October 7, 2013 … walking on the wild side

Back to earth.

High winds and grey skies suggested that the usual water haunts would not offer the best opportunities. Instead, I went into Wellington, to Upper Cuba Street. This is often referred to as the Bohemian part of Wellington, and is much loved by many of the younger generation, but rarely visited by many of the more conservative persuasion such as me.

Past its best but still loved by some

This building seems unloved, at least on the outside. I should be surprised if it is compliant with earthquake codes.

In some ways, this is a pity as there is some fascinating architecture up there, and an ever diminishing selection of scruffy old buildings unlikely to withstand serious earthquakes. At one stage I worked in an older building in Willeston Street, opposite the big black building on the corner of Willis St and Lambton Quay. Back then the big black building was  hole in the ground and some rusting steel girders. The old CML building, where I worked, had very uneven wooden floors and the kind of toilets where an overhead cistern had a long chain with a wooden knob … and there was no heating. It was the least pleasant working environment I ever had, so forgive me if I don’t get misty eyed over some of our alleged “treasures”.
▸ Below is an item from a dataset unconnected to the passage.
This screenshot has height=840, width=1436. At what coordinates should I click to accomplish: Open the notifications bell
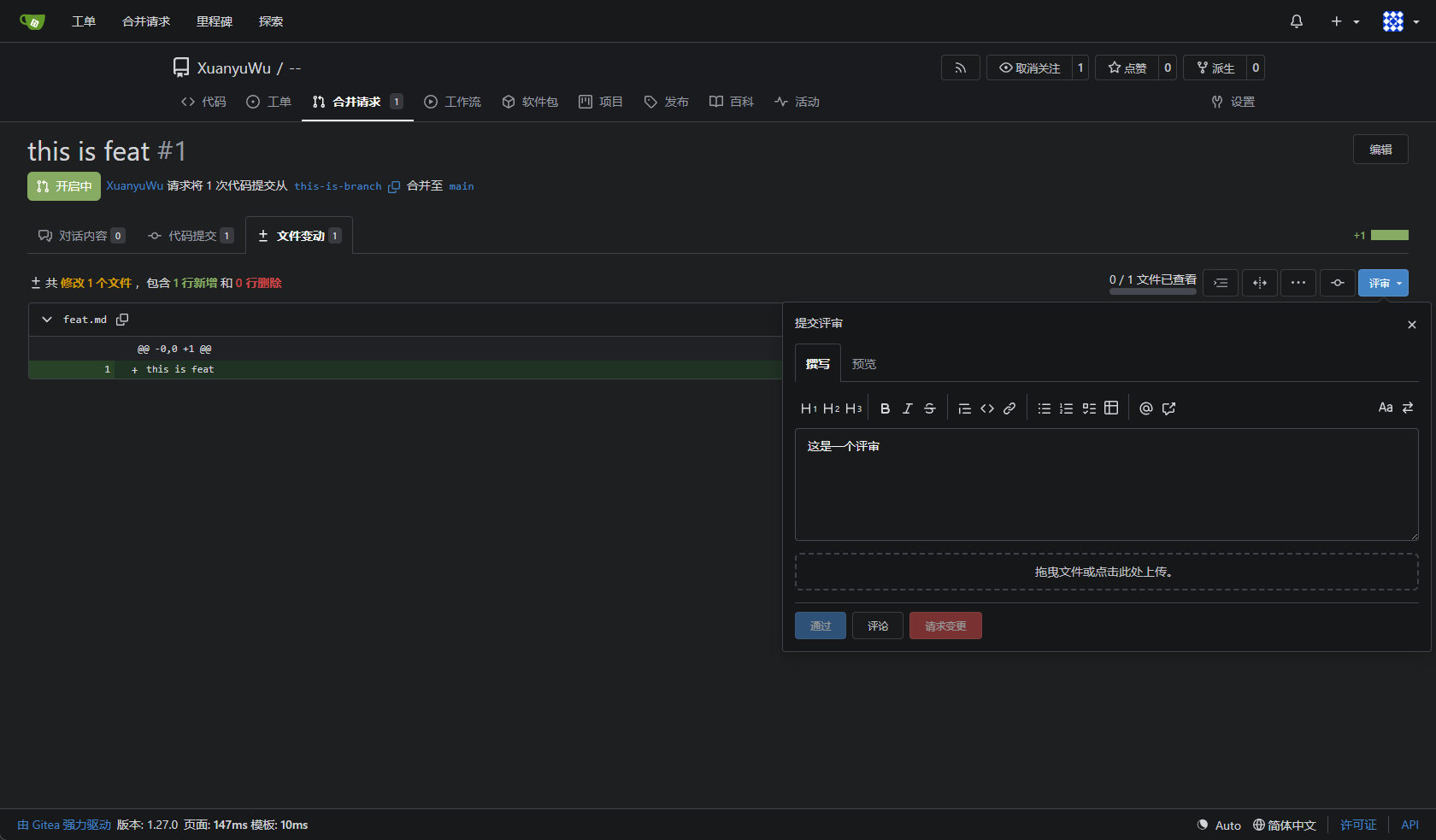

The former "People's Palace"

In many cities, the Salvation Army maintained a low-cost hotel with a strict prohibition on alcohol

Anyway, back to the top end of town. The first building that grabbed my attention was the CQ hotel on  Cuba Street. Formerly the “People’s Palace” run by the Salvation Army, it was seismically strengthened in 1985 and reborn as the Trekker’s hotel aimed at the backpacker market. Ten years later, despite the earlier rebuild it again fell short of the revised earthquake codes and was rebuilt yet again, to emerge this time as the hotel that is now known as the CQ hotel. Interior photos show that despite the historic facade, it now looks like a comfortable place to stay.

Looking South, up Cuba St

Cuba Street, by the way, is named for one of the settler ships that arrived c 1840

Looking up the street to where Webb Street crosses at the top, most of the buildings are progressively smaller and less impressive, but still much loved by many. The more modern building on the right is the current headquarters of the Salvation Army. Happily New Zealand has not adopted the awful habit of referring to them as “Salvos”.

The former "Le Normandie"

Some of the earliest fine dining in Wellington was here. Think diamonds and furs.
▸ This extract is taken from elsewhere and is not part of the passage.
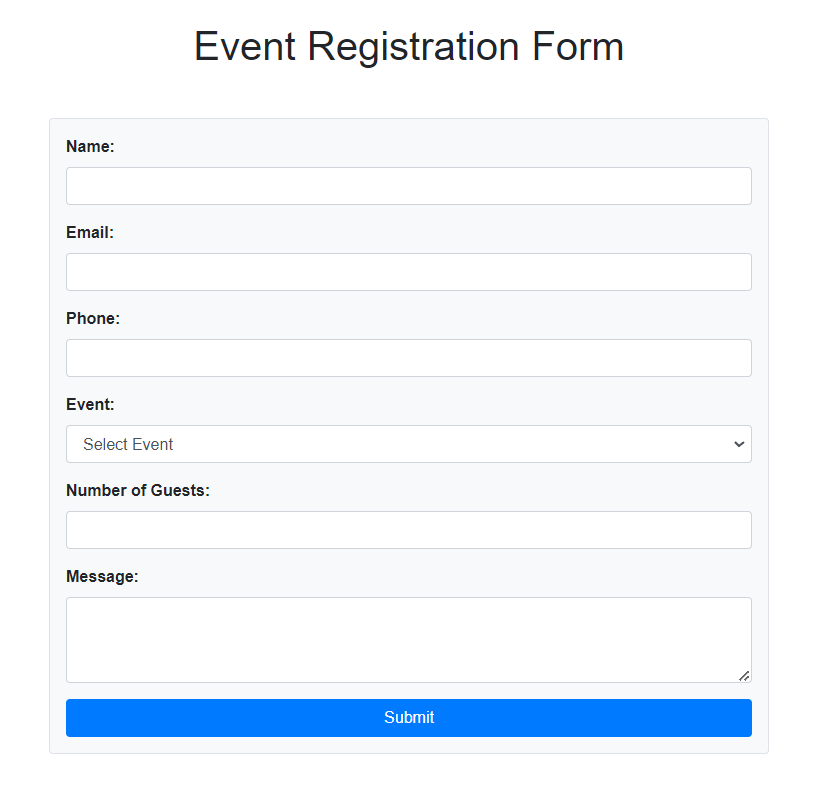
Task: Click the blue Submit button
Action: point(409,718)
Walking down towards the pedestrian only precinct, the little restaurant that was once “Le Normandie“, and was the most elegant and expensive French restaurant in the city has undergone yet another change of ownership and name to become a steakhouse. At least one website suggests that even this has now closed. I guess times and tastes have changed. It seems to be a fact of  life that restaurants have a lifespan of about five years. It’s a very short time in which to recover the very serious cost outlays of a major refurbishment.

The top end of Cuba Mall

It’s not an area into which I fit comfortably, but it is interesting.
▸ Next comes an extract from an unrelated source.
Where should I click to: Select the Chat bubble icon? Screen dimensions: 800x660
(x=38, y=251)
In Cuba Mall itself, there are restaurants and pubs, and New Zealand’s anti-smoking laws  mean that even in unpleasant weather there are people at the outside tables. The mall has a number of places where people pause, meet, talk and go about their business.

The bucket fountain

The upper blue bucket is full and should have tipped into the red bucket below it, but the hing is stiff so it is spilling and the strong northerly ensures as many people get wet as possible

At the very heart of Cuba Mall is the bucket fountain. In theory, water trickles from the top into a bucket. When the water reaches a certain level in each bucket, it tips its load into the bucket below. In due course that too tips and so on. In practice the pivots often bind, buckets sometimes tip and sometimes don’t and the result is gloriously chaotic and results in many unsuspecting tourists getting wet.  Nevertheless it is a much loved feature of the city.

That’s my visit to Cuba St.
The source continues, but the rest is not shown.